0
votes

I wrote a server/client program. And use select check socket. But when client close socket(tcp status in server will get in close_wait), select always return 1 and errno is 0.

Why select return 1? Tcp socket have nothing to read now!

server:

int sock = socket(AF_INET, SOCK_STREAM, 0);

struct sockaddr_in addr;
addr.sin_family = AF_INET;
addr.sin_addr.s_addr = htonl(INADDR_ANY);
addr.sin_port = htons(6999);
socklen_t socklen = sizeof(struct sockaddr_in);
bind(sock, (struct sockaddr *)&addr, socklen);
listen(sock, 0);

int clisock;
clisock = accept(sock, NULL, NULL);

fd_set backset, rcvset;
struct timeval timeout;
timeout.tv_sec = 3;

int maxfd = clisock+1;
FD_SET(clisock, &rcvset);
backset = rcvset;

int ret;
while(1) {
    rcvset = backset;
    timeout.tv_sec = 3;
    ret = select(maxfd, &rcvset, NULL, NULL, &timeout);
    if(ret <= 0)
        continue;

    sleep(1);
    printf("ret:%d, %s\n", 
        ret, strerror(errno));
}

client:

int sock = socket(AF_INET, SOCK_STREAM, 0);

struct sockaddr_in addr;
addr.sin_family = AF_INET;
addr.sin_addr.s_addr = inet_addr("127.0.0.1");
addr.sin_port = htons(6999);

socklen_t socklen = sizeof(struct sockaddr_in);
connect(sock, (struct sockaddr *)&addr, socklen);

sleep(3);
close(sock);
sleep(100);

output:

./server 
ret:1, Success
ret:1, Success
ret:1, Success
2
When the remote end-point closes its connection, the local end-point will become readable, but with read returning 0. That is the indication that the remote end-point has been closed, read returning 0.Some programmer dude
Regarding your use of errno, don't check it unless there actually is an error, and always check it directly after the erroneous function call (i.e. if select fail you have to check errno directly after select). Think about what would happen if sleep failed? Then errno would contain the error from the sleep function.Some programmer dude
You have told select() that you want a notification when you can read from the socket. You should read from the socket, then you can check if reading from the socket give you an error on that socket. (select() can watch many sockets, select() is not going to indicate an error on one particular socket when you watch the socket for read events). If you chose to not read from the socket when select() tells you that you can, select() will tell you that you still can read from it on the next iteration too.nos
And lastly, remember that select modifies the sets, so if you have multiple descriptors in the sets you pass to select, you have to clear the set and add all descriptors again.Some programmer dude
The value of errno if there is no error is undefined, don't check it unless there is an error.Some programmer dude

2 Answers

2
votes

The socket is readable because the peer has closed it and when you read from it you will get an end of stream. Rather than nothing.

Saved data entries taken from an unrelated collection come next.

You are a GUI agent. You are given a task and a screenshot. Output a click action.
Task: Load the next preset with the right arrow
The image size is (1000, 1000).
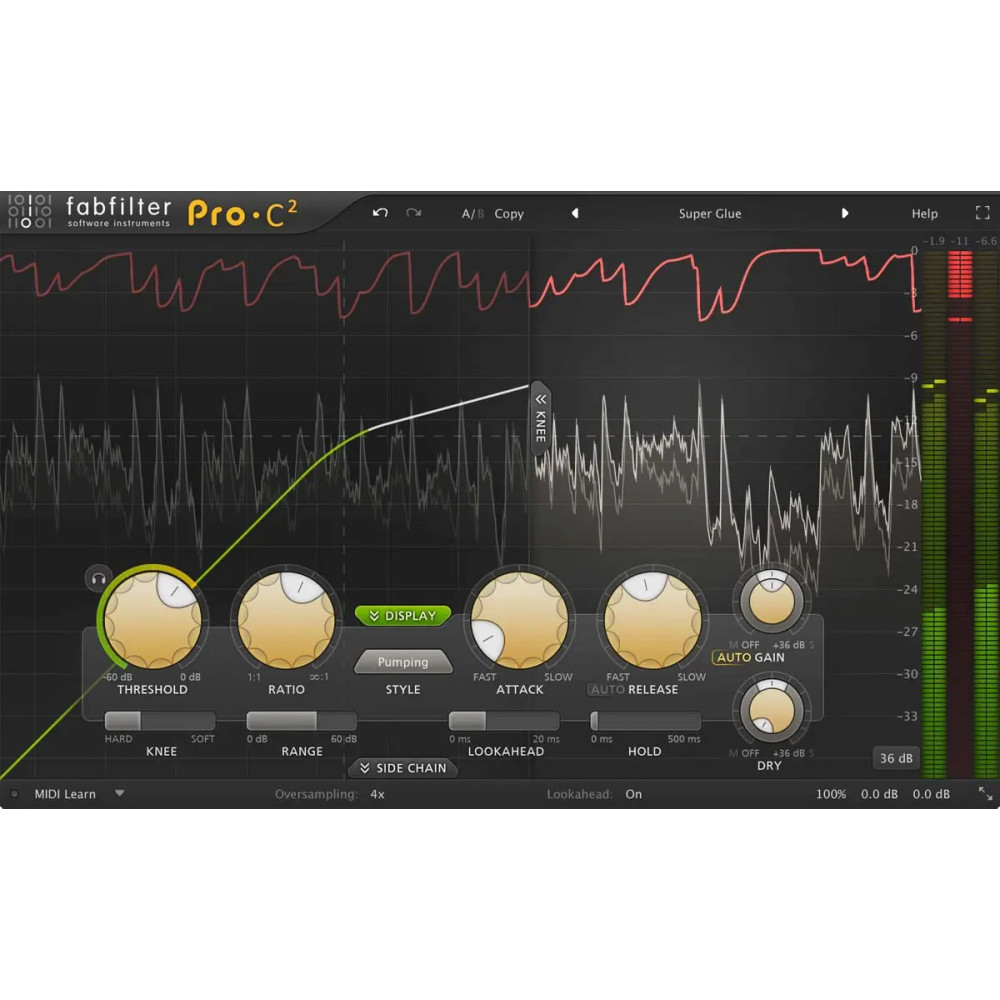tap(846, 213)
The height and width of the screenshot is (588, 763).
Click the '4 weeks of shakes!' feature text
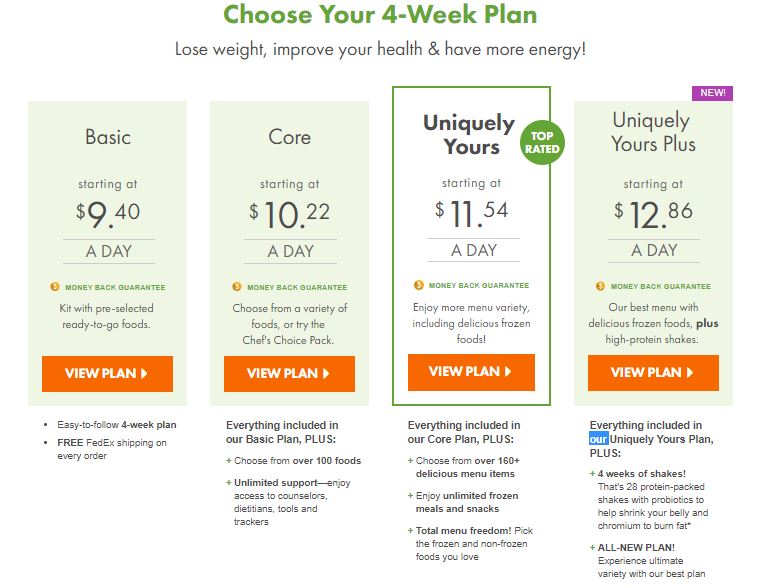[642, 474]
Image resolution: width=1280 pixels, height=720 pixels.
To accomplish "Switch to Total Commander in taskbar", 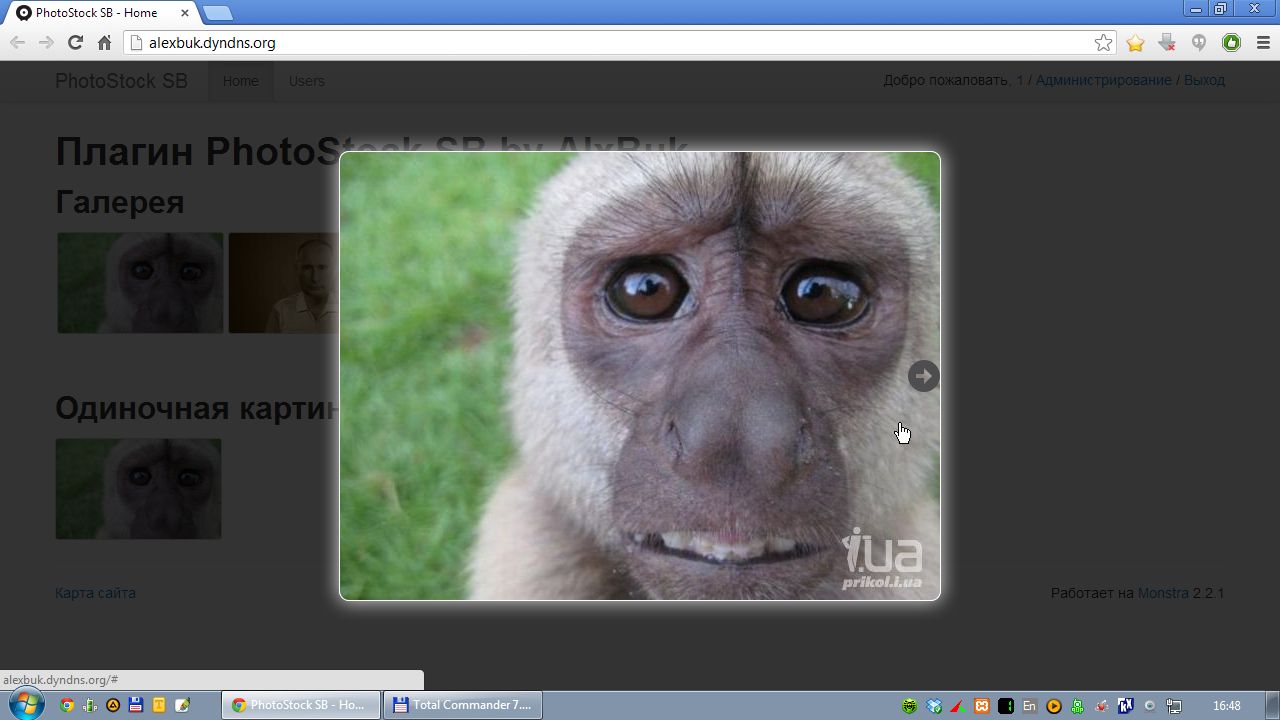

CLOSE_WAIT means that TCP is waiting for you to close the socket. So close it.

1
votes

Select returns because there is an event on one of the sockets it monitors. The documentation uses the term "readable". In this cas it is somewhat misleading since the socket on the other end is closed from and there are no bytes to read from it. The reason why the documentation is phrased like that is because select works on any kind of file descriptor. The "file" could be a socket, a pipe or a normal file. They didn't want to get entangled by the specifics of the different types of file descriptor.

That the socket on the other end is closed is normal, so select should not return an error in this case. When you try to actually read from your socket you will get an error once you have read all available data, if the connection has been closed on the other end.

Since select can monitor several file descriptors at once, and uses a single bit for each file descriptor it would be impossible to differentiate between "data has arrived" and "the socket on the other end has been closed". Both events will flag the socket as "readable".

The same goes when monitoring for writing. If the other side closes its endpoint the socket will be flagged as "writable" as far as select is concerned. You won't get the error until you actually try writing to the socket.